- PROBLEM A: Decide whether each statement agrees with the Drax article: (i) Drax predicts one token at a time, as Whisper does; (ii) diffusion-based systems are often less accurate because they are typically trained on clean, idealized data; (iii) Yossi Keshet is aiOla's chief executive. For each, answer yes or no and quote the words of the article that decide it.
- PROBLEM B: Print the part of the Drax article between "By rethinking how" and "scientist at aiOla.", inclusive.

- READING TEXT:
----------------
Voice-AI may not be a defined sub-genre of automation intelligence yet, but aiOla would like it to be; the company runs a voice-AI laboratory (no scalpels, just software) dedicated to advancing speech recognition technology. The company’s new Drax service is an open-source AI model that brings flow-matching-based generative methods to speech. But what does that mean and why does it matter?
Go with the flow-matching
As explained in this video, flow-matching-based generative methods are a class of models that learn a “continuous vector field” in order to manage and transform what are relatively simple “noise distributions” into more complex data distributions. They do this by following ordinary differential equations. Instead of learning “discrete denoising steps” (that’s what diffusion models do), they train the flow to match probability paths directly between data and noise.
Put even more simply than that…. it is like drawing a smooth path from noise to data.
By rethinking how speech models are trained, Drax claims to capture the nuance of real-world audio without the delay that slows traditional systems. The company says that Drax delivers accuracy on par with, or better than, leading models like OpenAI’s Whisper while achieving five times lower latency than other major speech systems, such as Alibaba’s Qwen2.
“Modern speech recognition systems struggle to balance speed and accuracy. Models like OpenAI’s Whisper process speech token by token – producing strong results but taking too long for large-scale or long-form audio, such as hour-long meetings or customer calls. To improve speed, some researchers have shifted toward diffusion-based models that process multiple tokens simultaneously,” said Yossi Keshet, chief scientist at aiOla.
Keshet agrees that diffusion-based model systems are faster but often less accurate, since they’re typically trained on clean, idealised data rather than the noisy and unpredictable speech found in real-world settings.
Transcription tool trade-off
As a result, transcription tools continue to fall short in enterprise environments like call centres, healthcare and manufacturing, where conversations are lengthy and even minor errors can affect compliance, analytics and customer experience.
Drax introduces a new way to train speech recognition systems that claims to achieves both speed and accuracy. While most ASR models, like OpenAI’s Whisper, process speech sequentially, predicting one token at a time, Drax outputs the entire token sequence in parallel, capturing full context at once. This parallel, flow-based approach dramatically reduces latency and prevents the compounding errors that often occur in long transcriptions.
“Gone are the days of choosing between transcription accuracy or speed,” said Keshet. “With Drax, we’ve achieved a real breakthrough in speech recognition technology that delivers both technical innovation and immediate real-world impact. By open sourcing it, we hope to spark further discovery and collaboration from the community.”
----------------
- RAW DATA:
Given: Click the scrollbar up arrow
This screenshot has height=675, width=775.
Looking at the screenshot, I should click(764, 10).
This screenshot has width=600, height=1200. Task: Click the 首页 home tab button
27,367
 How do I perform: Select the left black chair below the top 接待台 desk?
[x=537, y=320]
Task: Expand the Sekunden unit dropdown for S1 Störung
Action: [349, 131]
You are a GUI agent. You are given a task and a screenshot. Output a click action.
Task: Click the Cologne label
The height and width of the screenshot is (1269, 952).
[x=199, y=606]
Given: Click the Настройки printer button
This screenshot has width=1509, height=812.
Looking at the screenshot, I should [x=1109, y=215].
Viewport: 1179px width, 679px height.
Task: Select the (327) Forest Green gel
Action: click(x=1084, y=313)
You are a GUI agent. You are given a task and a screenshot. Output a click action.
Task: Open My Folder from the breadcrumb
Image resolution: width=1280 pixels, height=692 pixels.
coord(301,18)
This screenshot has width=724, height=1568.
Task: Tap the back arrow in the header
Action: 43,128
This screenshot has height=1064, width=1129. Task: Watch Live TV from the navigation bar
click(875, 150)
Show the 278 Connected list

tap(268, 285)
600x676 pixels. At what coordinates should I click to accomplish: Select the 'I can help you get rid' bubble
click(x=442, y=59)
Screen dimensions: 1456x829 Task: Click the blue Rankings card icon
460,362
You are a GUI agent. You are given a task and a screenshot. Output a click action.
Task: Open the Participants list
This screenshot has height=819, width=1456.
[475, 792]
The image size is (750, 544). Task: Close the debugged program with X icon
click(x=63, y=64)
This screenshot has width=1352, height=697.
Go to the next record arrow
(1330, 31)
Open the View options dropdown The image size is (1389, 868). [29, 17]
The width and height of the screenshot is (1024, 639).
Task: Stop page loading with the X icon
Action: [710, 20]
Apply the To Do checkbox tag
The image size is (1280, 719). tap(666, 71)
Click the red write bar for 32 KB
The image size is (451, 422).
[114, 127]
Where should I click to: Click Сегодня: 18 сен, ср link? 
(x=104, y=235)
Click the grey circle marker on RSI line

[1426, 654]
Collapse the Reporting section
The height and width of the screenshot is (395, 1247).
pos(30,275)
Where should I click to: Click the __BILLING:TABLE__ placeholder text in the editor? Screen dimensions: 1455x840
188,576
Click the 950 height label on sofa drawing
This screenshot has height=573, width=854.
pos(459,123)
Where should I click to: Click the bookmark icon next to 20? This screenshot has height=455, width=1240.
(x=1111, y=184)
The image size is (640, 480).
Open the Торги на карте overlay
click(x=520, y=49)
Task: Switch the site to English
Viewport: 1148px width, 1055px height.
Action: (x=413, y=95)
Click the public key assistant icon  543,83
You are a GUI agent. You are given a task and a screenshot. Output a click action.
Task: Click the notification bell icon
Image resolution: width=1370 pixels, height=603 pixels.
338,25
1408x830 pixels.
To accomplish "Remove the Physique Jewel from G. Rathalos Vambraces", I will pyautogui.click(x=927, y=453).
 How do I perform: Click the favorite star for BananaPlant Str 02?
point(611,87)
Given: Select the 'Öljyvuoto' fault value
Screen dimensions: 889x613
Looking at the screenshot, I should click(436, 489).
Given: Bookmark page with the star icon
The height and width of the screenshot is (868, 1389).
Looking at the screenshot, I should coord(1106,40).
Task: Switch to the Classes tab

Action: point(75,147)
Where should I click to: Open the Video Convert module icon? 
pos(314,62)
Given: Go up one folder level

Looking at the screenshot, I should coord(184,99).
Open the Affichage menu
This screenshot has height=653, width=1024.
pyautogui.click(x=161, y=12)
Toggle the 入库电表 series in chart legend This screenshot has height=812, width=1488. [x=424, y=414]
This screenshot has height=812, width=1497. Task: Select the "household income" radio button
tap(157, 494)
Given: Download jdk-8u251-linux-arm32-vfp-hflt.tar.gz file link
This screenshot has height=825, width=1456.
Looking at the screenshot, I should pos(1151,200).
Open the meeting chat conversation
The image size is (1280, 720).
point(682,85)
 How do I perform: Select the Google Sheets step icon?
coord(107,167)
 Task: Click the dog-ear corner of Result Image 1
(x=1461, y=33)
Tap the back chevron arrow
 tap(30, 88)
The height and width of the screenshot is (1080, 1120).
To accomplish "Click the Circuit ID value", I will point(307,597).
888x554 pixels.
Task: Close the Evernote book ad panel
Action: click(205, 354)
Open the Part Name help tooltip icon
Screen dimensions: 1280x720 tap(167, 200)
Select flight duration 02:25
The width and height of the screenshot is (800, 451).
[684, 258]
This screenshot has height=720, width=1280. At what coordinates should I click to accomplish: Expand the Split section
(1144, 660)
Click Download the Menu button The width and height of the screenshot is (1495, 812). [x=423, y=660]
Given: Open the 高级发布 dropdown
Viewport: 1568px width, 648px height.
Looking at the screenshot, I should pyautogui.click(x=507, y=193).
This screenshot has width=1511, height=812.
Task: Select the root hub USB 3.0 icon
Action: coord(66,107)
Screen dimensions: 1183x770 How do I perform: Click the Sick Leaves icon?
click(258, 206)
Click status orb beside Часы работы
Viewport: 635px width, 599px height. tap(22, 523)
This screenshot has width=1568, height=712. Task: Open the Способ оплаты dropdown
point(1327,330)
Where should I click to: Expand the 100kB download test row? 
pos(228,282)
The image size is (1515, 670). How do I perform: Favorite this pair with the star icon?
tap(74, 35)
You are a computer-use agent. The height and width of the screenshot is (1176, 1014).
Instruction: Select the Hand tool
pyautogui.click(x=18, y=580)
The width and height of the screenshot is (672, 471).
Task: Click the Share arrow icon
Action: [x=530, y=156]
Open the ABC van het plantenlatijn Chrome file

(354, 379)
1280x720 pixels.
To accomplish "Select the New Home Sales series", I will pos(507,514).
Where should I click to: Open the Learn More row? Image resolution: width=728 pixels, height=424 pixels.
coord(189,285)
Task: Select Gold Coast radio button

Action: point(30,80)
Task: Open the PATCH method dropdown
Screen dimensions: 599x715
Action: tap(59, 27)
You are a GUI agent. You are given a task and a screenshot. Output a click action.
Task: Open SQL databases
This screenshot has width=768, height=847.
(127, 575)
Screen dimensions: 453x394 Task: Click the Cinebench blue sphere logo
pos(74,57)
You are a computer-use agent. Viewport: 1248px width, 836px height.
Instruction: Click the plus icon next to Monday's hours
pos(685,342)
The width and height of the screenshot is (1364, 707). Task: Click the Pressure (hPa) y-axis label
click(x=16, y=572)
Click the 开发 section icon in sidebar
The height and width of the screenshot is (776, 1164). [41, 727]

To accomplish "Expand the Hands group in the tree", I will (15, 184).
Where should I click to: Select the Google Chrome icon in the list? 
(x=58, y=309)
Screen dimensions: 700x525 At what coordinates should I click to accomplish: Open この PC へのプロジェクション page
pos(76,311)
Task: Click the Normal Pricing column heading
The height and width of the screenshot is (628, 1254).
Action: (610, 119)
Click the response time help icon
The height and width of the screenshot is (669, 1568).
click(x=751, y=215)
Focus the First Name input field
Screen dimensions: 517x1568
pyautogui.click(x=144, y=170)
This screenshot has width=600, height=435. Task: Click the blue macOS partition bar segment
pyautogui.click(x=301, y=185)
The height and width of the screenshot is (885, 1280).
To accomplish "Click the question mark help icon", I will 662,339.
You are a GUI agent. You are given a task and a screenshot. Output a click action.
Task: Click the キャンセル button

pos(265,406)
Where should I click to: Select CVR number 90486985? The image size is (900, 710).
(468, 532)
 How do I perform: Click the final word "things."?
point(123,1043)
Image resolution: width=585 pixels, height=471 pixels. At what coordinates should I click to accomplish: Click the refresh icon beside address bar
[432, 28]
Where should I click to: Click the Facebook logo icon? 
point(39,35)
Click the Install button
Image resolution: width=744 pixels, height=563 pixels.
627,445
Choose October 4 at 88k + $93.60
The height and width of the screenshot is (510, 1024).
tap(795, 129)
----------------
- TASK RESULT A:
(i) No: "Drax outputs the entire token sequence in parallel, capturing full context at once."
(ii) Yes: "since they’re typically trained on clean, idealised data rather than the noisy and unpredictable speech found in real-world settings."
(iii) No: "chief scientist at aiOla."

- TASK RESULT B:
By rethinking how speech models are trained, Drax claims to capture the nuance of real-world audio without the delay that slows traditional systems. The company says that Drax delivers accuracy on par with, or better than, leading models like OpenAI’s Whisper while achieving five times lower latency than other major speech systems, such as Alibaba’s Qwen2.
“Modern speech recognition systems struggle to balance speed and accuracy. Models like OpenAI’s Whisper process speech token by token – producing strong results but taking too long for large-scale or long-form audio, such as hour-long meetings or customer calls. To improve speed, some researchers have shifted toward diffusion-based models that process multiple tokens simultaneously,” said Yossi Keshet, chief scientist at aiOla.